Black patients with non-small cell lung cancer (NSCLC) are more often diagnosed at a later stage and receive inadequate evaluation and treatment compared to White patients. We aimed to identify factors representing exposure to structural racism that mediate the association between race and NSCLC care.
We queried Surveillance, Epidemiology, and End Results–Medicare for non-Hispanic Black and White patients ≥ 67 years diagnosed with NSCLC from 2013 to 2019. Our outcomes were localized diagnosis stage, receipt of stage-appropriate evaluation, receipt of stage-appropriate treatment, two-year survival, and receipt of “optimal” care, an aggregate metric comprising the first three listed outcomes. We estimated indirect effects of mediators on the association between race and outcomes.
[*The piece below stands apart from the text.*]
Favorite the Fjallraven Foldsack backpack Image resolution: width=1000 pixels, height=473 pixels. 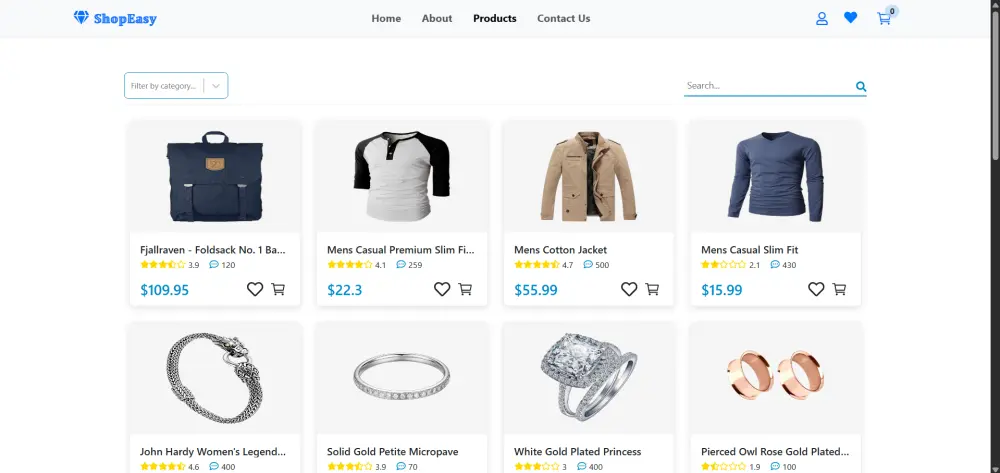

Of 69,130 patients, 8.2% were Black. Medicare–Medicaid dual eligibility, a marker of individual-level socioeconomic status (SES), accounted for the largest proportion of mediating effects for most outcomes, ranging from 13.6% (p < 0.001) for localized diagnosis stage to 25.0% (p < 0.001) for two-year survival. Receipt of an influenza vaccine, a marker of health care access, had the second largest mediating effects on the associations between race and diagnosis stage (9.5%, p < 0.001), treatment (15.3%, p < 0.001), and optimal care (11.4%, p < 0.001). Neighborhood-level SES accounted for the third largest proportion of the effects of race on each outcome, explaining between 9% and 16% of the racial inequities at each phase (all p < 0.001).
Individual- and neighborhood-level structural factors partly explain inequities in NSCLC care, and their effects vary based on the phase of care. Interventions should be adapted to the phase of care.